Entries for locating text and elements:
- - - -

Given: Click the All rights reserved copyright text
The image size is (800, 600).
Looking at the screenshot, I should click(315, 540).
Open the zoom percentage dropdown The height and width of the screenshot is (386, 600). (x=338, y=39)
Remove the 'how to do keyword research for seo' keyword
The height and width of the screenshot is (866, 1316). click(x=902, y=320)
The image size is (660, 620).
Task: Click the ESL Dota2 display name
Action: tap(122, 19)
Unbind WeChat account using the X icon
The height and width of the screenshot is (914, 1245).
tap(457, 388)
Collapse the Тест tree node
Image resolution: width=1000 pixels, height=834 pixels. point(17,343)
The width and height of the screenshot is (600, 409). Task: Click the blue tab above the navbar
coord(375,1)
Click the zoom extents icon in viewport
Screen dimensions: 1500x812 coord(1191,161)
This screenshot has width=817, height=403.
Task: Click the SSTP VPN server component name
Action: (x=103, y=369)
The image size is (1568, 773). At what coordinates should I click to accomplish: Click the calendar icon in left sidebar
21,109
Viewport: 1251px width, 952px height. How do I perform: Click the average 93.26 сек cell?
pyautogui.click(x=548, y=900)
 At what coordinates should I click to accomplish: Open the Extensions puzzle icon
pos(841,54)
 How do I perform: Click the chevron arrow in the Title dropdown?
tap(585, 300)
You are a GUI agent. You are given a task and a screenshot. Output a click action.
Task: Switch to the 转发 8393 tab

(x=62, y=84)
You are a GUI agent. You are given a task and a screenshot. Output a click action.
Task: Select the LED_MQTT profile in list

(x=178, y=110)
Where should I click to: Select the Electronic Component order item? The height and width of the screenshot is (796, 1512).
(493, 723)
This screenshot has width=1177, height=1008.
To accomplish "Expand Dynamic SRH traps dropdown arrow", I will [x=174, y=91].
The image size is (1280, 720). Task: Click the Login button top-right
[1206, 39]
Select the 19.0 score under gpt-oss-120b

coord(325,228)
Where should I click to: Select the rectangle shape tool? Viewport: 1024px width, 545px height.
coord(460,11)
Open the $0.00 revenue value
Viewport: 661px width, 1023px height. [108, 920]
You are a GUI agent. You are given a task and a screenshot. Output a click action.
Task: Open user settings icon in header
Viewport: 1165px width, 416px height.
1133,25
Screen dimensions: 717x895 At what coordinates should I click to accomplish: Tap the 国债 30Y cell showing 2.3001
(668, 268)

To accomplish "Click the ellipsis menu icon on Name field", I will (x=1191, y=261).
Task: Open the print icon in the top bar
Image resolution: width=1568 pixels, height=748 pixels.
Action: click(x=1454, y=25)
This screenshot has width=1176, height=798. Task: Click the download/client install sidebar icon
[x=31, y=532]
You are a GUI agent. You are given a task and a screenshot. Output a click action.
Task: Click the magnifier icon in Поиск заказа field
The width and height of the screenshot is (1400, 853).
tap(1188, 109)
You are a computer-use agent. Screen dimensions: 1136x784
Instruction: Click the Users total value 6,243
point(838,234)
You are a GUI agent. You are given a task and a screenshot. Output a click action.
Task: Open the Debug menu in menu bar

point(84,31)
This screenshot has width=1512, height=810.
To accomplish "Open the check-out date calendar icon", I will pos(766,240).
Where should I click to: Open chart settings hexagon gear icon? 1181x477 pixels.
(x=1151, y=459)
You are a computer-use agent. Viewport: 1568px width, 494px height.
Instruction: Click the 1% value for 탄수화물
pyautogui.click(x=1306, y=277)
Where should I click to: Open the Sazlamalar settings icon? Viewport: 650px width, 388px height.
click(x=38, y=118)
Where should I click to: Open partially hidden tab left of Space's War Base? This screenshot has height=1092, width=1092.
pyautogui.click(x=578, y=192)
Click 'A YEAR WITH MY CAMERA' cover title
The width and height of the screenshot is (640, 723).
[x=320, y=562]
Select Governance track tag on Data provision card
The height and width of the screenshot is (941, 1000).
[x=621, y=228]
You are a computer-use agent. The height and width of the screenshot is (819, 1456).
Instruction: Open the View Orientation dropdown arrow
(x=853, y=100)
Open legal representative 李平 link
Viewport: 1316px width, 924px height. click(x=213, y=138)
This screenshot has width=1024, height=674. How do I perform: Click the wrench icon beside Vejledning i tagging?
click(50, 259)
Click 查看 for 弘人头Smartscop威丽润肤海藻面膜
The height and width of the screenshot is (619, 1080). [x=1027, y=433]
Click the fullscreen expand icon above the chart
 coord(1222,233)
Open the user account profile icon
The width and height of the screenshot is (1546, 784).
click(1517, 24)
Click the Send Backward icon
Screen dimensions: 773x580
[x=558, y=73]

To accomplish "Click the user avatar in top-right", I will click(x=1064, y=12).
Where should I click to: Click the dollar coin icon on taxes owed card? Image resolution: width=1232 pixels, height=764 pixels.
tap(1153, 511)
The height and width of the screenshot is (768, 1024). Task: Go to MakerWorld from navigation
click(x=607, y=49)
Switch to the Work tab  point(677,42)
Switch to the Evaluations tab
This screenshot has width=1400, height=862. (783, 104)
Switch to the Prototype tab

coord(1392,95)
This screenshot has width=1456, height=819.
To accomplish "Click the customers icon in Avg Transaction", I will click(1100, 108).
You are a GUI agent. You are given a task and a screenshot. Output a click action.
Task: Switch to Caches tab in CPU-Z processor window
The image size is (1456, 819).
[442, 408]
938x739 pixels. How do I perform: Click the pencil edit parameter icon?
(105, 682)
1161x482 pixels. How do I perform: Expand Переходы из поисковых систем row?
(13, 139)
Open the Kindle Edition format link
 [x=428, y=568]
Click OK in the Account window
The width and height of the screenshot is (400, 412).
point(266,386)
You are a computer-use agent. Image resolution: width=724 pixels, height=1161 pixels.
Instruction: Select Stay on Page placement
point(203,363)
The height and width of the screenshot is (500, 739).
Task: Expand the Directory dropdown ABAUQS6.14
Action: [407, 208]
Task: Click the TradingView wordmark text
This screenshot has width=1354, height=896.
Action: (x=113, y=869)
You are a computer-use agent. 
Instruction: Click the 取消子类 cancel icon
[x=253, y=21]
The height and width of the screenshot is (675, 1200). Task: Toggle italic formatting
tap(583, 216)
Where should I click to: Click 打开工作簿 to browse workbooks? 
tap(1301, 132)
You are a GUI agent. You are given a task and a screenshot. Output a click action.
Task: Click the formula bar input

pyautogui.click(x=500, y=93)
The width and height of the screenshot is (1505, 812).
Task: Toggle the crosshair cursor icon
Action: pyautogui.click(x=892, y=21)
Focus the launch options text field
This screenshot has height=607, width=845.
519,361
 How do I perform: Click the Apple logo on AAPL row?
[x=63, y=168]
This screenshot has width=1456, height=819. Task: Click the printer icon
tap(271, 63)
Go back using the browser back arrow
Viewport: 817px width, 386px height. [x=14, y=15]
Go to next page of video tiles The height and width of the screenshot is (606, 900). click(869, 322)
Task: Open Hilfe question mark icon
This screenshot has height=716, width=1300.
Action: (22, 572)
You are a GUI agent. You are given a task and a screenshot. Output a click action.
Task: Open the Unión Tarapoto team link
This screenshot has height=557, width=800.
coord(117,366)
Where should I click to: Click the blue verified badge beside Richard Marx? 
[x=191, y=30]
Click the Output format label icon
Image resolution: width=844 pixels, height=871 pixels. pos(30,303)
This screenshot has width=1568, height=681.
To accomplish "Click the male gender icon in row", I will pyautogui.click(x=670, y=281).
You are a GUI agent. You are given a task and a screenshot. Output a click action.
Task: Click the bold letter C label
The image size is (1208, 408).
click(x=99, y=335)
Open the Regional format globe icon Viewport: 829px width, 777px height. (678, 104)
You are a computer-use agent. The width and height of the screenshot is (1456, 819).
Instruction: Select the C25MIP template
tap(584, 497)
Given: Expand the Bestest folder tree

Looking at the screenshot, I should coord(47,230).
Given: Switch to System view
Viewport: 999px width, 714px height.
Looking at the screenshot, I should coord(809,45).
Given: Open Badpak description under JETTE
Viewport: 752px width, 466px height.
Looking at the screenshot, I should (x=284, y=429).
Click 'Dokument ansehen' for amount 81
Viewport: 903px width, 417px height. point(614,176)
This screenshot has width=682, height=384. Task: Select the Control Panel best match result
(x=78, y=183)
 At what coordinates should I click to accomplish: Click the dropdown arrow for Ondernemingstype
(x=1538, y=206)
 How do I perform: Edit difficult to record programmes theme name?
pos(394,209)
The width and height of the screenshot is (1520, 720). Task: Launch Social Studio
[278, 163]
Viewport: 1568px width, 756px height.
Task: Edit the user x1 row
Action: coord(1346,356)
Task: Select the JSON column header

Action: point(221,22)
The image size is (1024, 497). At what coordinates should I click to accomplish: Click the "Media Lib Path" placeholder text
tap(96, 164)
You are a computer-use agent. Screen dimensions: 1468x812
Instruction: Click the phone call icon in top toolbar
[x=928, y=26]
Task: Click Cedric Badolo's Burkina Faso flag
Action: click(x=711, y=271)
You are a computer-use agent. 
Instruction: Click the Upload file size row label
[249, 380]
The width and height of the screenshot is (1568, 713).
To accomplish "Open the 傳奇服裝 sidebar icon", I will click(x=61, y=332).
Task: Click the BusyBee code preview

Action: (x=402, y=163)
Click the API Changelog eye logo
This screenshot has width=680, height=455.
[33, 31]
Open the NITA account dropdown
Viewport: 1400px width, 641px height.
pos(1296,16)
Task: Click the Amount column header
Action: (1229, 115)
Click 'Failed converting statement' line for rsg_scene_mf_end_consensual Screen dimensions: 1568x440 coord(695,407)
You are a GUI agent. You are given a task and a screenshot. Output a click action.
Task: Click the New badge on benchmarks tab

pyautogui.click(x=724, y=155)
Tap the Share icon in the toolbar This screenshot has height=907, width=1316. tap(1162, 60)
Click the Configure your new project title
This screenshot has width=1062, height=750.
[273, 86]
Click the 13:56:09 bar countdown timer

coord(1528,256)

- - - -

◆ **Prompt**
Quote the listing lines exactly, everything from the line containing "arrow for Ondernemingstype" down to the line containing "tap(96, 164)", both included.

◆ **Problem solution**
 At what coordinates should I click to accomplish: Click the dropdown arrow for Ondernemingstype
(x=1538, y=206)
 How do I perform: Edit difficult to record programmes theme name?
pos(394,209)
The width and height of the screenshot is (1520, 720). Task: Launch Social Studio
[278, 163]
Viewport: 1568px width, 756px height.
Task: Edit the user x1 row
Action: coord(1346,356)
Task: Select the JSON column header

Action: point(221,22)
The image size is (1024, 497). At what coordinates should I click to accomplish: Click the "Media Lib Path" placeholder text
tap(96, 164)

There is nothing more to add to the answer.